=== Section Start ===

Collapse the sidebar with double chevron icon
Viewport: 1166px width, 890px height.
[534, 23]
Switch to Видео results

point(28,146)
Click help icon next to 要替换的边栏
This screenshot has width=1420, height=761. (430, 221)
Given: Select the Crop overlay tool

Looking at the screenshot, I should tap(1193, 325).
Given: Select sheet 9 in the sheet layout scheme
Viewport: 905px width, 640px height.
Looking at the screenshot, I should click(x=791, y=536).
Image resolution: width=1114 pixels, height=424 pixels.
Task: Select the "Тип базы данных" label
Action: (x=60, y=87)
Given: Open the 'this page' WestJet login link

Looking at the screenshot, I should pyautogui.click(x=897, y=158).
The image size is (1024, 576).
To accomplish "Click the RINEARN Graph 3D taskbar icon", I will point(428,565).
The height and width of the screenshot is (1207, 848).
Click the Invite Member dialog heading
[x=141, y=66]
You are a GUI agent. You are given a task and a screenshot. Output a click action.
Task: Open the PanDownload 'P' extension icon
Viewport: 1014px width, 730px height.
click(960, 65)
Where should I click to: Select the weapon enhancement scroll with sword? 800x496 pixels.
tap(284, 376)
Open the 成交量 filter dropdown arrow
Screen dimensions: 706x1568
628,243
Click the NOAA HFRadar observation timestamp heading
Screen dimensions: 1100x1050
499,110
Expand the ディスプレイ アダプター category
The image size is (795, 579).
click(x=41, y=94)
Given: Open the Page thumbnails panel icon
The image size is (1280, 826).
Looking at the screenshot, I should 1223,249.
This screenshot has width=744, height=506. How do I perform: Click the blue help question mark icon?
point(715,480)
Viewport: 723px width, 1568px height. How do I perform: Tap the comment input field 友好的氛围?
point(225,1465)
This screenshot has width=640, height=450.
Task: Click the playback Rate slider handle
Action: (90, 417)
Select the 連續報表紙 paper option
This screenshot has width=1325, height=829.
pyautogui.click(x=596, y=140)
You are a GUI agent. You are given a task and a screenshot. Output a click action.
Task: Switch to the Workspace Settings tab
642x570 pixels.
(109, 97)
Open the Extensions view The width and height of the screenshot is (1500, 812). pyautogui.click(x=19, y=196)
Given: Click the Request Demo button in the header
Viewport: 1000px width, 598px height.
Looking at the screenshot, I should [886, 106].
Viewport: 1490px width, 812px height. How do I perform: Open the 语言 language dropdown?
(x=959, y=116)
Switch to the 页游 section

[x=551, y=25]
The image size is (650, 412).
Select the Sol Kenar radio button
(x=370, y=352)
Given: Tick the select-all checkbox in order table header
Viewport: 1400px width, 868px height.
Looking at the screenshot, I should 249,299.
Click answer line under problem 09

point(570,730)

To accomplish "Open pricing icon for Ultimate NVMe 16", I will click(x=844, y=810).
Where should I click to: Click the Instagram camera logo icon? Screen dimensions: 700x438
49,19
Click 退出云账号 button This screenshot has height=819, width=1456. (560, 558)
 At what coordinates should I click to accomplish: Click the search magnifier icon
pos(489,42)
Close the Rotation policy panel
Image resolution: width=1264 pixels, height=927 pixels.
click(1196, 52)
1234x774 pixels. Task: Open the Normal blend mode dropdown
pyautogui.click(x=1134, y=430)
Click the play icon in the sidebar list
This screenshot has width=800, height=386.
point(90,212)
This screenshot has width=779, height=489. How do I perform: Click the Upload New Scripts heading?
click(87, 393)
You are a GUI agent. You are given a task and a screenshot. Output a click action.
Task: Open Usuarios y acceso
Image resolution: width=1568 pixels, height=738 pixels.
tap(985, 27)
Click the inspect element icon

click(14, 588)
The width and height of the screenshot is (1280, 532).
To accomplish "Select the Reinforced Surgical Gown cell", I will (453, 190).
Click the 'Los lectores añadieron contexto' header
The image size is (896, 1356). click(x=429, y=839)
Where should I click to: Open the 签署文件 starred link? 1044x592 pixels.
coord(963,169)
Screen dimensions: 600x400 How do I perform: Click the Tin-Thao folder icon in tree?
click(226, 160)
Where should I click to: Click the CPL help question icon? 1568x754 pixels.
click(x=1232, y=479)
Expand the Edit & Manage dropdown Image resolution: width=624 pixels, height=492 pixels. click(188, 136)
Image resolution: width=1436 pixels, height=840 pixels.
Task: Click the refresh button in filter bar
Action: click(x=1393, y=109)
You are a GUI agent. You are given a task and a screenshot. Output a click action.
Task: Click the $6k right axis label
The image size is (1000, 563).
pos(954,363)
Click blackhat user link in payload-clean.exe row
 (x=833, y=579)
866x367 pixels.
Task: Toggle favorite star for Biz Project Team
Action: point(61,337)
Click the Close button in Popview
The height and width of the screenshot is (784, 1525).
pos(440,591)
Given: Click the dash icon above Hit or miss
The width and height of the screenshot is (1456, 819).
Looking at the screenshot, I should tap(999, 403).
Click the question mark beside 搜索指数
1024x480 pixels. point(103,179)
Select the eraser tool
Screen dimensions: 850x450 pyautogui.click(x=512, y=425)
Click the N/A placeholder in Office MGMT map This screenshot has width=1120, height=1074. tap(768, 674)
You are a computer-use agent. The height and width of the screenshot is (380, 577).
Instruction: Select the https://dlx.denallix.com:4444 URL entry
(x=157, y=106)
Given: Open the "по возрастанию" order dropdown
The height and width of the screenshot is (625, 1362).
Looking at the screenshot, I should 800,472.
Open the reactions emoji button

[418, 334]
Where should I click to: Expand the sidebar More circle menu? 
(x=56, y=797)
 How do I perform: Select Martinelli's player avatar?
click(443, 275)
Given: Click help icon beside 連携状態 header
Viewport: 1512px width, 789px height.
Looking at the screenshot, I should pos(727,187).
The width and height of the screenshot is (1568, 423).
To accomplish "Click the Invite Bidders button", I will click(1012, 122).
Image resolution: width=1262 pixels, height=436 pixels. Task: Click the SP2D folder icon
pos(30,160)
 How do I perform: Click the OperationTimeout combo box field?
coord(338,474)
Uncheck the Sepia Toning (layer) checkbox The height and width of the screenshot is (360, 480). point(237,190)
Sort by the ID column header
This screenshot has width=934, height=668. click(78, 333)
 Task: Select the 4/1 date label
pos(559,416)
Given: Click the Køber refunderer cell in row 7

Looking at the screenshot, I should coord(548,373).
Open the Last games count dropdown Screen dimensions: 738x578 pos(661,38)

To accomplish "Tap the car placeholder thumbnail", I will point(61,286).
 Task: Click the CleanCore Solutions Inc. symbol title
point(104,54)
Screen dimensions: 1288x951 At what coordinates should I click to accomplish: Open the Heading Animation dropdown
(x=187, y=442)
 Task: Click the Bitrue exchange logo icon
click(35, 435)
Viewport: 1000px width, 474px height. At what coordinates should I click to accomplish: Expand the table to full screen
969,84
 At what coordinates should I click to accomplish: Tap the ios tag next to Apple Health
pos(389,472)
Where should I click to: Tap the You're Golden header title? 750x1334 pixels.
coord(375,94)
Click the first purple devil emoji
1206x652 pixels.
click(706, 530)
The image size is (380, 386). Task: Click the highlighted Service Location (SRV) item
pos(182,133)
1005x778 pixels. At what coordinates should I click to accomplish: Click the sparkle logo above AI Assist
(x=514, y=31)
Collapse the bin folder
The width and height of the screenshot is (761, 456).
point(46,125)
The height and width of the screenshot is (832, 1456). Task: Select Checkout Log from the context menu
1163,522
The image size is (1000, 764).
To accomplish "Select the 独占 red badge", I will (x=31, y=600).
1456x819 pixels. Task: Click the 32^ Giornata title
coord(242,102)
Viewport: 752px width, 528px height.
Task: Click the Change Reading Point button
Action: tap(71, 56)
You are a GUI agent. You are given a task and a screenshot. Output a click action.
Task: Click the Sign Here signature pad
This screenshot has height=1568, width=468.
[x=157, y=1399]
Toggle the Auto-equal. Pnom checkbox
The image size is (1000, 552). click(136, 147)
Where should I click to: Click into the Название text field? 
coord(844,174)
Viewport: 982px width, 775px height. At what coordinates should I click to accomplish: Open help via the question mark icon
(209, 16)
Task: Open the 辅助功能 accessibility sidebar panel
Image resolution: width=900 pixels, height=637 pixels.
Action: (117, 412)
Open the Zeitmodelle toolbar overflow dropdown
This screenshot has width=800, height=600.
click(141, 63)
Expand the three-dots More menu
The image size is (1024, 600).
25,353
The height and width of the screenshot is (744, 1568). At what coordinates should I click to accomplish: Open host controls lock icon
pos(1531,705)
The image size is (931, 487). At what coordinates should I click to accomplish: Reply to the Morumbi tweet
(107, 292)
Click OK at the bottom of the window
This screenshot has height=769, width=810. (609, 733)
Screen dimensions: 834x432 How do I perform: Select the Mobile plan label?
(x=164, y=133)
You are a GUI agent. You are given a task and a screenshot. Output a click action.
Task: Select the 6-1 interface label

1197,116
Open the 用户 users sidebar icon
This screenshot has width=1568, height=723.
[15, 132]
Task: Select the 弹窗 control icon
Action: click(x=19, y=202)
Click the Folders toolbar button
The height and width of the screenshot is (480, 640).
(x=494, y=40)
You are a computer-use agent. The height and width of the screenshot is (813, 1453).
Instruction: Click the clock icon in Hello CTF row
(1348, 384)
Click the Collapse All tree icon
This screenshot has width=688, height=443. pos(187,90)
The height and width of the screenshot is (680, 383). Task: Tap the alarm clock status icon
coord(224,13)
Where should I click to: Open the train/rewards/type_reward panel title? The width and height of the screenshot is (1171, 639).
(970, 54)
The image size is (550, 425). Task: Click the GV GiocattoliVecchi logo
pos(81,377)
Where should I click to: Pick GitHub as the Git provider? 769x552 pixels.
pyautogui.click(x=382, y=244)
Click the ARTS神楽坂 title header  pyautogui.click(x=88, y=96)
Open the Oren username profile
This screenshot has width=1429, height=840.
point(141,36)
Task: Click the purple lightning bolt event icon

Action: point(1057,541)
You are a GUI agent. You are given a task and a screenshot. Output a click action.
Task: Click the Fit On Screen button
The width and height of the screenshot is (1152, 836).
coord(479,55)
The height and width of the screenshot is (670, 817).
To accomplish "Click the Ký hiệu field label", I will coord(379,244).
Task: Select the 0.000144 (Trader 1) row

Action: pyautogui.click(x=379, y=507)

=== Section End ===

*Action item*. Every line holding the string "Close" should be copied here, so please find those lines in the data.

*Expected answer*.
Close the Rotation policy panel
Click the Close button in Popview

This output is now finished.